Yes, the mine still needs logs to be expanded. It's 1 log to get 12 ore and 1 tree for 72 ore. 
OK, thanks, that's reasonable and still profitable to export iron ore to buy tools, as long as the people are uneducated. The value of the materials to make a tool is higher than the price. So, that's a strategy; as long as we are in medieval times with uneducated people, tools will only be produced, if we can't buy enough.
Your thoughts of early forest management; the same people who produce food in summer, cut trees in winter (by the way; totally historically correct, Banished foresters=people who only cut and plant trees, is a modern "invention") still works. It is some micromanagement, that's not so fun, but I can endure it. The forest looks much nicer this way. I have a question about this. In one earlier version, some food (I think onions) only grew with birches. I haven't noticed anything like this here, but is it still that way?
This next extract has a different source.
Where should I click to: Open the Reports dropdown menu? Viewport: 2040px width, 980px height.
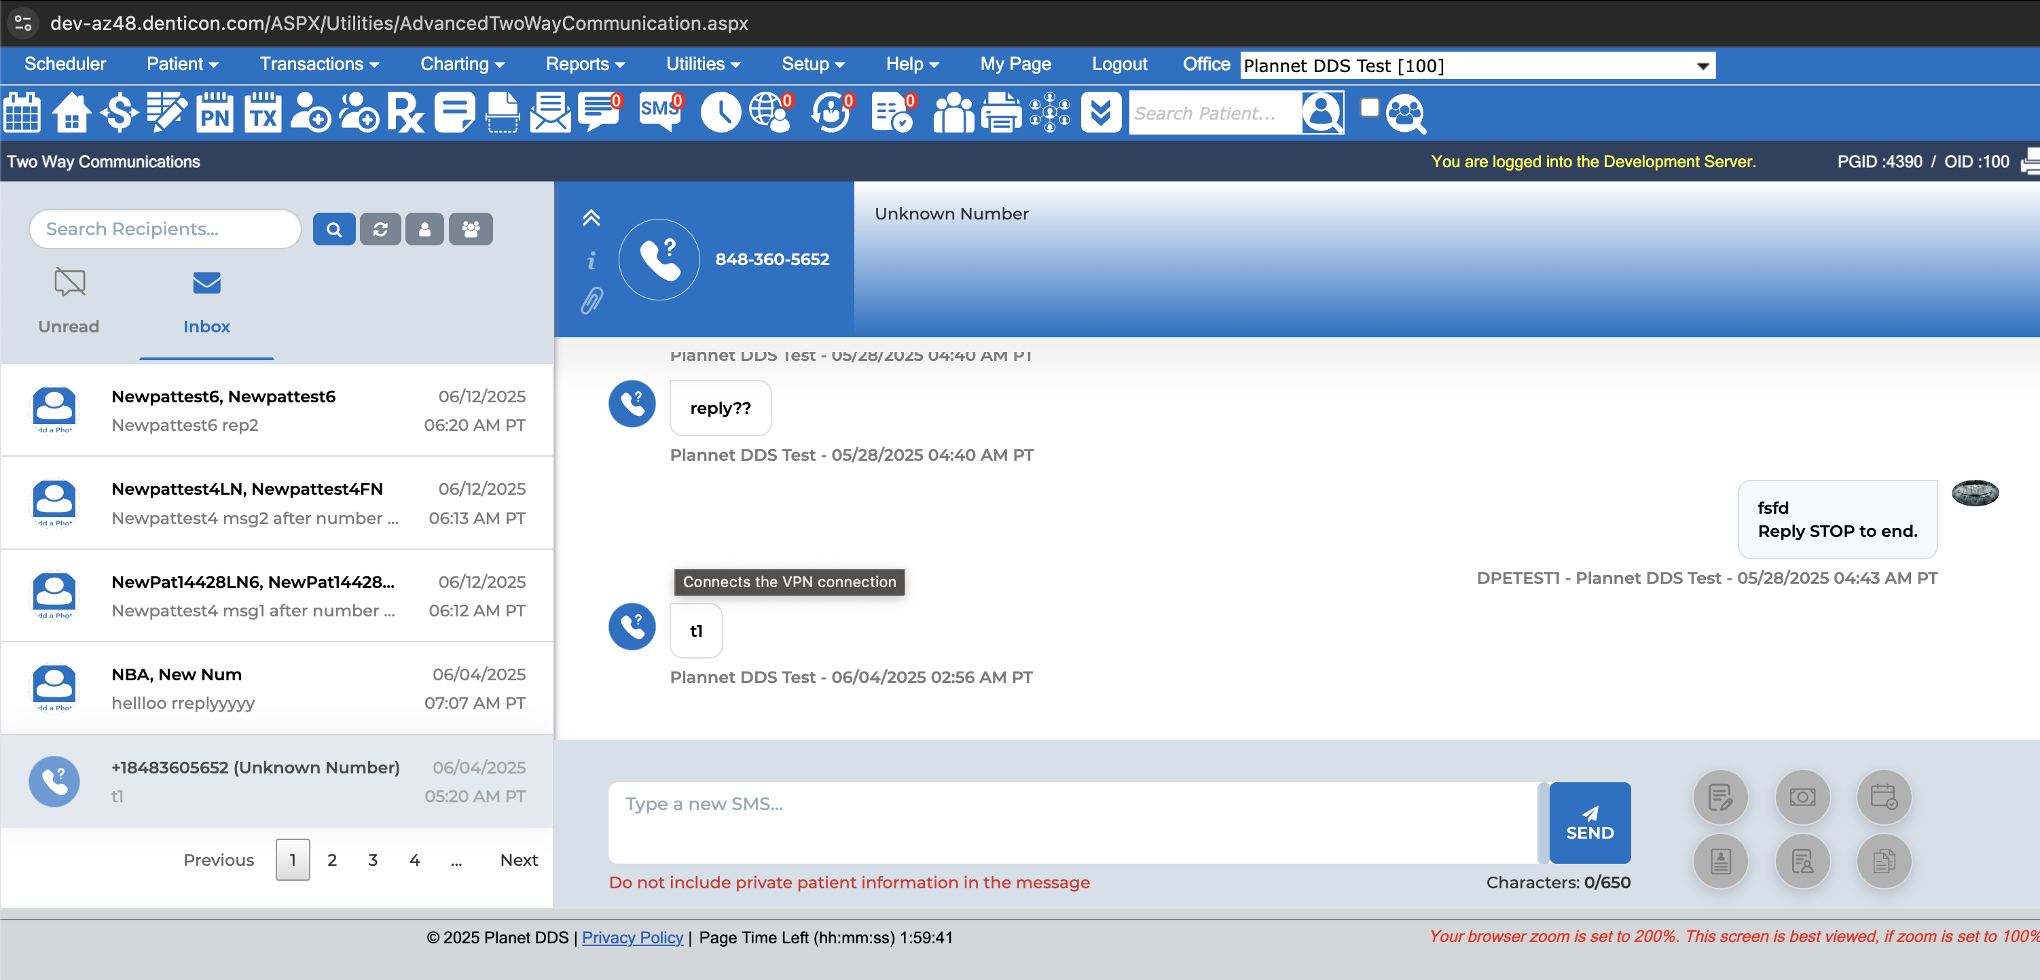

I've developed some seasonal routines to make it less tedious:
-when the summer comes, food and herbs are marked for harvest, (maybe if the temperature allows it, a second time late summer/early autumn)
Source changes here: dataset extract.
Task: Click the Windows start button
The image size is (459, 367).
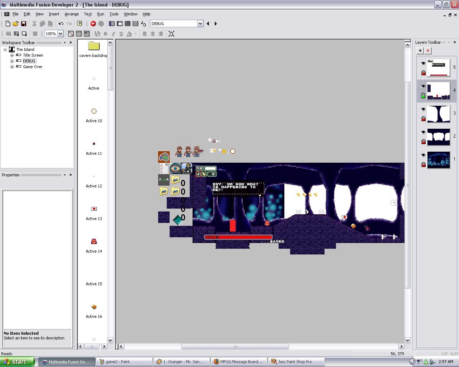Action: click(17, 362)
-when the frost comes first firewood then 10-20 trees, dependant on building plans are marked
-sometimes late winter more firewood and food (I guess only roots) marked
I try to have as many "steady" professions as possible, but there is still some micromanagement needed, because the settlement is small and doesn't need a "full time" clothes maker, blacksmith, woodcutter, miner...... but since many profession do laborers work when they are "free", I just let them stay builders, traders, farmers, herbalists..... even if there's no actual work for these professions.
First pictureI take every nomad, so the settlement grows nicely. But the period between nomads is very different; sometimes it takes two months, sometimes two years. They arrive in spring or summer, it's always a couple, often in their 30ies. I find twice a year, like here too often. It would also be fun/annoying, if sometimes singles or children would arrive.
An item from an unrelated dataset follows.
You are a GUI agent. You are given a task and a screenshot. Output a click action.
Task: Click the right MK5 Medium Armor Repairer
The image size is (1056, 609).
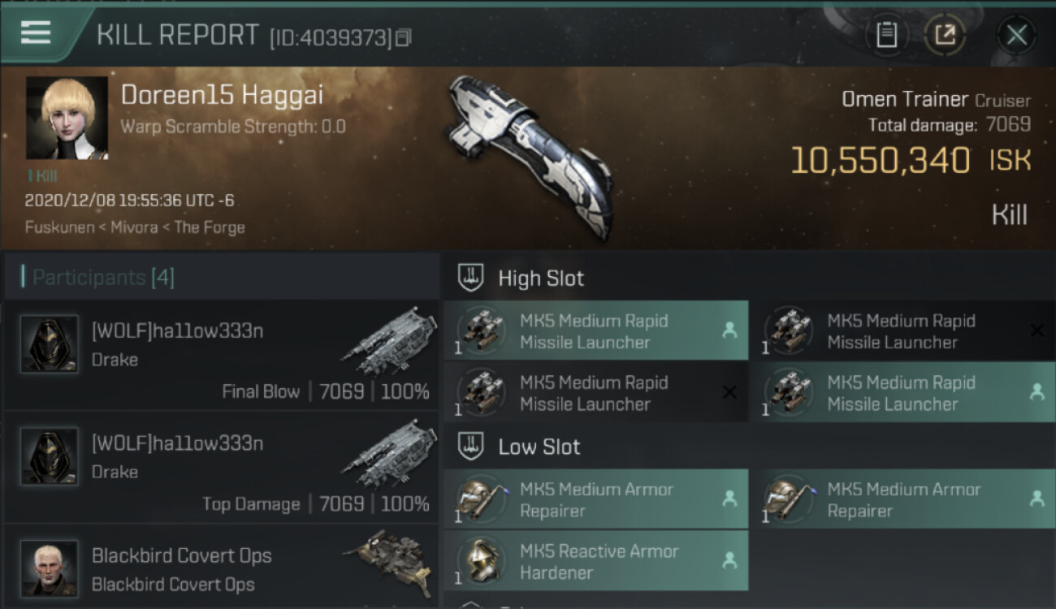pos(902,499)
Second pictureA question to the very nice ovenhouse.
I have no seeds from rye or wheat (at least not yet, I'm not sure, if I will grow any on harsh, they are very unreliable) but I buy as much as I can. I let a farmer grind it in the workplace next door to the baking house, but the baker is always faster. Since I know a little about how you balance your mods
@Tom Sawyer, I guess, that they are made to work together at the same speed. Somehow it doesn't seem to work in this settlement. It's all close here, so logistics is hardly the problem. Maybe it's because people "steal" away some of the flour before it reaches the bakery. Maybe this should be considered by balancing the "speed" of work. I want to let them work at the same time. If first all grain is made to flour and then flour to bread, I guess more flour would go directly into the houses. How are your thoughts on this matter?
Third and fourth pictureThis part is especially for my pal
@brads3. (and also for others who might have a food issue)
Look at the food graph! This is the way it should look like to be safe. I know
@brads3, you had other difficulties, like a lot of nomads arriving at the same time, but the principle is always the same. Population grows -> foodstore should grow at the same rate. You see where the arrow is; it was a very cold summer, almost no harvest (you may have something similar after your many nomads). If it looks like that, no matter why, it's important to increase the food production the following years by all means. Expand fields, more fisher, more gatherer, more hunter....... everyone (more or less) had to produce food. A look at the production menu helps.
Advice if you play the North on harsh; don't grow cabbage. It needs a warm summer. The couple of years I grew it, the outcome was about the half of turnips.